### TASK STATEMENT:
Keep to one stretch of the data below, the lines from the one with "Remove the post from saved using the bookmark" up to and including the one with "This screenshot has width=1307, height=861.", and return that stretch exactly.

RECORDS TO PROCESS Start Marker

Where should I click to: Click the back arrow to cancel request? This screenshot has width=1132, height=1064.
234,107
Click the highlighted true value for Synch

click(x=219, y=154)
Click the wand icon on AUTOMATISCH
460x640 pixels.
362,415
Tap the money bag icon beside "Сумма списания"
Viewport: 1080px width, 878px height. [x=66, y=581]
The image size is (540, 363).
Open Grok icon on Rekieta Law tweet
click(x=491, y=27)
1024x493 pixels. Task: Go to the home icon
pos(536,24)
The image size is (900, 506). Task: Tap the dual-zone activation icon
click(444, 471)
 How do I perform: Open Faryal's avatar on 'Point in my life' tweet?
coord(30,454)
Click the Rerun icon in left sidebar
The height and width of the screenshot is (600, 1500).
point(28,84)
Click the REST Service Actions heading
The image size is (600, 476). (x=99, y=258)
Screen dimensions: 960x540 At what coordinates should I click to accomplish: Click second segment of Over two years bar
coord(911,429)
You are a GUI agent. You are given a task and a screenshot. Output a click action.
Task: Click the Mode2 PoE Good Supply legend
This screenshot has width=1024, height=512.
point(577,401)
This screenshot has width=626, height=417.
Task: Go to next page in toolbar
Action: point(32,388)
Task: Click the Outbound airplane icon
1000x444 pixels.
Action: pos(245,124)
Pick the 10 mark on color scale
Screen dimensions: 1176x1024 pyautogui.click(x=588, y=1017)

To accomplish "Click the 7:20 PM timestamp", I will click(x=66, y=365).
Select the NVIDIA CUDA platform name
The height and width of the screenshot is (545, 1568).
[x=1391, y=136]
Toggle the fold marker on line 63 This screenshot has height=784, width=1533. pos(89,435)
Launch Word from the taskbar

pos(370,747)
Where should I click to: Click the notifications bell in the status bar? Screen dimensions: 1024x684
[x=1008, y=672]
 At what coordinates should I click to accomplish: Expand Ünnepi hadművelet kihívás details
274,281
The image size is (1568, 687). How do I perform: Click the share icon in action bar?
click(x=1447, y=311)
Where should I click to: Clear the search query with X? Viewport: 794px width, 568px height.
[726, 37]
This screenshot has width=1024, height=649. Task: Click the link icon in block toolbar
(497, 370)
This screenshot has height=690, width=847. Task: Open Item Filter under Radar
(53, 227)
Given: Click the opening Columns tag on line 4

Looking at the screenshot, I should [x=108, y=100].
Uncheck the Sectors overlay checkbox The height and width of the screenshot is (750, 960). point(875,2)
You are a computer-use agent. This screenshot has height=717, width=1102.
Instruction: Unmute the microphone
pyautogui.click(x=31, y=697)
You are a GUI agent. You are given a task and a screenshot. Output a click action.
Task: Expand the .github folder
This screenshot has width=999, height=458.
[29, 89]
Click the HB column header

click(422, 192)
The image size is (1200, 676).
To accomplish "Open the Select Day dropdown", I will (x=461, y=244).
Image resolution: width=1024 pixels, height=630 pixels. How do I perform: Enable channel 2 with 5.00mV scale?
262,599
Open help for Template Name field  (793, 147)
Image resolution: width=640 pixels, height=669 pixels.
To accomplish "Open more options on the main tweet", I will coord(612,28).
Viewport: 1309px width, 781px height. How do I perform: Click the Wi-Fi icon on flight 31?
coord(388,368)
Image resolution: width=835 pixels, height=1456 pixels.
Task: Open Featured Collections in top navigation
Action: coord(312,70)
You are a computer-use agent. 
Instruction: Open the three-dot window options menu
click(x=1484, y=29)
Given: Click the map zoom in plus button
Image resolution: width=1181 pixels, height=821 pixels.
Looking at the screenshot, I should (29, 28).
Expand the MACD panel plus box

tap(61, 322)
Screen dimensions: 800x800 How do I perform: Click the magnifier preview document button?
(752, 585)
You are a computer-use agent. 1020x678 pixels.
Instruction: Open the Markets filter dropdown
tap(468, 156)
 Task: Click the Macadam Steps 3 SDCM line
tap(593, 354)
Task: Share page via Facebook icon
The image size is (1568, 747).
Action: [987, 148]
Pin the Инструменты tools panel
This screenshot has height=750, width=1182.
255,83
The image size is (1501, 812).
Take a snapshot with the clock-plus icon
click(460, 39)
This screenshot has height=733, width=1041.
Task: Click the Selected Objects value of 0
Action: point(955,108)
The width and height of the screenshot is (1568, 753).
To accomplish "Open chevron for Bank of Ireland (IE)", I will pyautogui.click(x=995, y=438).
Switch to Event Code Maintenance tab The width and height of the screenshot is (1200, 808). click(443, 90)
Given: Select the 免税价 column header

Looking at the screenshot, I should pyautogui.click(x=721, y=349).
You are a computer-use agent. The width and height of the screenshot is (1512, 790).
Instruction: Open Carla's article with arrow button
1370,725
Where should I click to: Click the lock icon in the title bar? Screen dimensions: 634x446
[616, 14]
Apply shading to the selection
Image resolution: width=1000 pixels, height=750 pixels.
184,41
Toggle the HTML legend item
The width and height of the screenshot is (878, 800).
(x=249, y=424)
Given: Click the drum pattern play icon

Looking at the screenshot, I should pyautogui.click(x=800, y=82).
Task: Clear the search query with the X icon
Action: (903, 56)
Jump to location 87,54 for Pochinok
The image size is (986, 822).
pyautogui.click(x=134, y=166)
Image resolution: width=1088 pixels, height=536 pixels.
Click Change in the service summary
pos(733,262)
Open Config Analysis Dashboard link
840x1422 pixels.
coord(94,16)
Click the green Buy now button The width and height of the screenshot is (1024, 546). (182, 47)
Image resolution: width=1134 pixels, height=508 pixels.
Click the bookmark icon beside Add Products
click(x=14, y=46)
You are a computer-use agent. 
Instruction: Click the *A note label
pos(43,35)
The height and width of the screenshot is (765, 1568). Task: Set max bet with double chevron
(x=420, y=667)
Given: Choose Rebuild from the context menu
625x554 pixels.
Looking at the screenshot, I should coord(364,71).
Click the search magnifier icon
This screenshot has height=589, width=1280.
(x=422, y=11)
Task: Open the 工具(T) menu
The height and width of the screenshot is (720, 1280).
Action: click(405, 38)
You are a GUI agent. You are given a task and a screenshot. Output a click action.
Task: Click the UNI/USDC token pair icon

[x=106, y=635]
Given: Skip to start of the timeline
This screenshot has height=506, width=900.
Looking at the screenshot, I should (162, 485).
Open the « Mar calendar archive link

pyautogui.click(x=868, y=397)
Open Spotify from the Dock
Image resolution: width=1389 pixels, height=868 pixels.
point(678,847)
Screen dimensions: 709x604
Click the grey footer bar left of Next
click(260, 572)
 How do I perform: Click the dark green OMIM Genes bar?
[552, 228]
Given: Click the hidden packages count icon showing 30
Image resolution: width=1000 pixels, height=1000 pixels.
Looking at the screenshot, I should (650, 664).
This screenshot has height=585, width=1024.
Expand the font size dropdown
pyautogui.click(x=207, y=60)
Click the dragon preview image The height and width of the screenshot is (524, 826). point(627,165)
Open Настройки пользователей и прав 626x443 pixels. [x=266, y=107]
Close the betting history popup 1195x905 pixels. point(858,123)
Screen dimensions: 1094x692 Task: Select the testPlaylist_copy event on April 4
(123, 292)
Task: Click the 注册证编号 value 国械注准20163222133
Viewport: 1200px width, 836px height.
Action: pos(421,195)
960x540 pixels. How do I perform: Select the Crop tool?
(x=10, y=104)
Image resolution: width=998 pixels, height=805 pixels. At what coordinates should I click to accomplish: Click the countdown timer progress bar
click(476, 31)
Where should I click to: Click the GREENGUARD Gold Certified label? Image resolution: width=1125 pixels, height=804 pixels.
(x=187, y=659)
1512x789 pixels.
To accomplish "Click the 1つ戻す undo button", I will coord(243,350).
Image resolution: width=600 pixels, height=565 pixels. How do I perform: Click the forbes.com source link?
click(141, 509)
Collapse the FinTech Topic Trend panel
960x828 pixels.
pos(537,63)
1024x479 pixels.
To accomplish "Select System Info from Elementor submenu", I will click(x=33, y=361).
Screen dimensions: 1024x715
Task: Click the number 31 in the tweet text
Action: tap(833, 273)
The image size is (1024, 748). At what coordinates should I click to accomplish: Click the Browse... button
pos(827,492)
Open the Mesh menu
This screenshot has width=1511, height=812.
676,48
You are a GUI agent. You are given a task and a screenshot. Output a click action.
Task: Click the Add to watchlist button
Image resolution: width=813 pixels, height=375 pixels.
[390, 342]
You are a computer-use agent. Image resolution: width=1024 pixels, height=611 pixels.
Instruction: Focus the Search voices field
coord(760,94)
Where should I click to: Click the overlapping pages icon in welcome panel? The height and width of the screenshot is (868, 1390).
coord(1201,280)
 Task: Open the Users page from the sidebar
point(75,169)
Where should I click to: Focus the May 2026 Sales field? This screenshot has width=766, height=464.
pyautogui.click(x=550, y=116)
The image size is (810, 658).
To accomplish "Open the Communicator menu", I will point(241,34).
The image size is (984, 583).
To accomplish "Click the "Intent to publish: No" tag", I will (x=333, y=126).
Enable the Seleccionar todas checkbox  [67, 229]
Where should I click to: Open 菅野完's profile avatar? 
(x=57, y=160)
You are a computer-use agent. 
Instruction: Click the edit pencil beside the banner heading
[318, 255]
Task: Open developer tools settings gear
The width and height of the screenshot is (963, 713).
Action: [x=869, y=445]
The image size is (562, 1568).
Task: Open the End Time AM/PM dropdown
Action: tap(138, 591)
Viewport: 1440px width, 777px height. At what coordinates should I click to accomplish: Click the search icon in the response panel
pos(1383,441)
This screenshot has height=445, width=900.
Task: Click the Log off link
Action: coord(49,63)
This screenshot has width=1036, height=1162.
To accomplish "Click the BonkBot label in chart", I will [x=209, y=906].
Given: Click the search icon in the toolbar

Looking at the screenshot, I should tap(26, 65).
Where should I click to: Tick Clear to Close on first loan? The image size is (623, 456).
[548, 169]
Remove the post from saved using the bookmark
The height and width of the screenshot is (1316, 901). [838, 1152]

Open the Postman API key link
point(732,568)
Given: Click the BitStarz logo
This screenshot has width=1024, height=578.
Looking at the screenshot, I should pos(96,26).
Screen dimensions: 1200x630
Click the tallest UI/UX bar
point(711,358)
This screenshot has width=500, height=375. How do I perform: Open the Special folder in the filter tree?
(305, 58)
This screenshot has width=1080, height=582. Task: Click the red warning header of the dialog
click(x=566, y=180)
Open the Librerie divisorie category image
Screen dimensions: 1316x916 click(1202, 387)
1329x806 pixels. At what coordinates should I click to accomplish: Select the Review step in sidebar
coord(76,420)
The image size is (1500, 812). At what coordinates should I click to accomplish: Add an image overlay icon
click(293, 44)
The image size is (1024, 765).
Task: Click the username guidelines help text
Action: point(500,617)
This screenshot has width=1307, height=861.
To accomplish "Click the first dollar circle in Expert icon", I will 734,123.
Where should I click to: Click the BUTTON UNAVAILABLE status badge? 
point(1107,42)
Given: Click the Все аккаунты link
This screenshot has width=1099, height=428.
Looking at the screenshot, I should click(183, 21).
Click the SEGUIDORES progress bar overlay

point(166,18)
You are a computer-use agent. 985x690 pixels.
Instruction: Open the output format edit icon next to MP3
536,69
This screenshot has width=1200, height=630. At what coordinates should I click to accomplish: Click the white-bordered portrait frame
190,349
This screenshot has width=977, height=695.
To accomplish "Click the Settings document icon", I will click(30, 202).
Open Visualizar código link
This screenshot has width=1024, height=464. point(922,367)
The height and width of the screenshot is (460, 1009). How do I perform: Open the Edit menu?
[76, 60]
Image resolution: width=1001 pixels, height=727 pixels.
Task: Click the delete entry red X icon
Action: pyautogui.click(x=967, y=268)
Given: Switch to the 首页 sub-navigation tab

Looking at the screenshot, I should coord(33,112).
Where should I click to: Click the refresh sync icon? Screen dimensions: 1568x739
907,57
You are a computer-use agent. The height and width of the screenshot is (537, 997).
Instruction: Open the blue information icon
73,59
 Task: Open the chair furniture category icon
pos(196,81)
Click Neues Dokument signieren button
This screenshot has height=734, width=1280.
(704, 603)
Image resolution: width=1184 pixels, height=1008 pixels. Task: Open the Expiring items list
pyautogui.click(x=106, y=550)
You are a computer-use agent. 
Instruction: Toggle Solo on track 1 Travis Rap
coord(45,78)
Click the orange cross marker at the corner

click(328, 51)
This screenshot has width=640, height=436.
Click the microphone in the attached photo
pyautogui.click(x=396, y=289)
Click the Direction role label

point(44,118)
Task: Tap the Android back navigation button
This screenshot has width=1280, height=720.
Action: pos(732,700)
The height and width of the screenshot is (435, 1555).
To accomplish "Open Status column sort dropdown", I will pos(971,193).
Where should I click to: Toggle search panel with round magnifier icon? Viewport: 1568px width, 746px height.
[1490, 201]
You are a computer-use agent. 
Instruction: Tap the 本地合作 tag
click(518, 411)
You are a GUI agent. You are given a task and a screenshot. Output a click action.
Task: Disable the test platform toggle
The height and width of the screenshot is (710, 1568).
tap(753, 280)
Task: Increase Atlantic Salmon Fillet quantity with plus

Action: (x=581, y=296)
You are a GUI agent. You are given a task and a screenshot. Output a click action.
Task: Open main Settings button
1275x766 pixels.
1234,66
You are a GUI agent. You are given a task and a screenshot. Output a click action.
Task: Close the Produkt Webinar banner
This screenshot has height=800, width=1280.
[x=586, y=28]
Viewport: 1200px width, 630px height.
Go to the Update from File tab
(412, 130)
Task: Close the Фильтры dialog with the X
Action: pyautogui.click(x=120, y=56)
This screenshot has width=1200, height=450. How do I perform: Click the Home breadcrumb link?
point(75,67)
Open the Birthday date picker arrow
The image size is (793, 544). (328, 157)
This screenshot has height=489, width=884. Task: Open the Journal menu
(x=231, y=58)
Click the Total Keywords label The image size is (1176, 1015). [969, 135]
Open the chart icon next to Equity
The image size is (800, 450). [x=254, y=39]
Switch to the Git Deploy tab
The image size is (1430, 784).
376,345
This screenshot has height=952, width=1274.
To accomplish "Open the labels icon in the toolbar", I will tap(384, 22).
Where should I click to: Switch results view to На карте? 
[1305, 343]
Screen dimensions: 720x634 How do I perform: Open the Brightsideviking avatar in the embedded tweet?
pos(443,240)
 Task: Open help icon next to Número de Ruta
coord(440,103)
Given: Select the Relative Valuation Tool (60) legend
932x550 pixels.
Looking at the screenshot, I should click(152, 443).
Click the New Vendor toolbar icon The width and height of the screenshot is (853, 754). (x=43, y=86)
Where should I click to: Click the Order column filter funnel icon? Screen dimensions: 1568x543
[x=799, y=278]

RECORDS TO PROCESS End Marker

### EXPECTED ANSWER:
Remove the post from saved using the bookmark
The height and width of the screenshot is (1316, 901). [838, 1152]

Open the Postman API key link
point(732,568)
Given: Click the BitStarz logo
This screenshot has width=1024, height=578.
Looking at the screenshot, I should pos(96,26).
Screen dimensions: 1200x630
Click the tallest UI/UX bar
point(711,358)
This screenshot has width=500, height=375. How do I perform: Open the Special folder in the filter tree?
(305, 58)
This screenshot has width=1080, height=582. Task: Click the red warning header of the dialog
click(x=566, y=180)
Open the Librerie divisorie category image
Screen dimensions: 1316x916 click(1202, 387)
1329x806 pixels. At what coordinates should I click to accomplish: Select the Review step in sidebar
coord(76,420)
The image size is (1500, 812). At what coordinates should I click to accomplish: Add an image overlay icon
click(293, 44)
The image size is (1024, 765).
Task: Click the username guidelines help text
Action: point(500,617)
This screenshot has width=1307, height=861.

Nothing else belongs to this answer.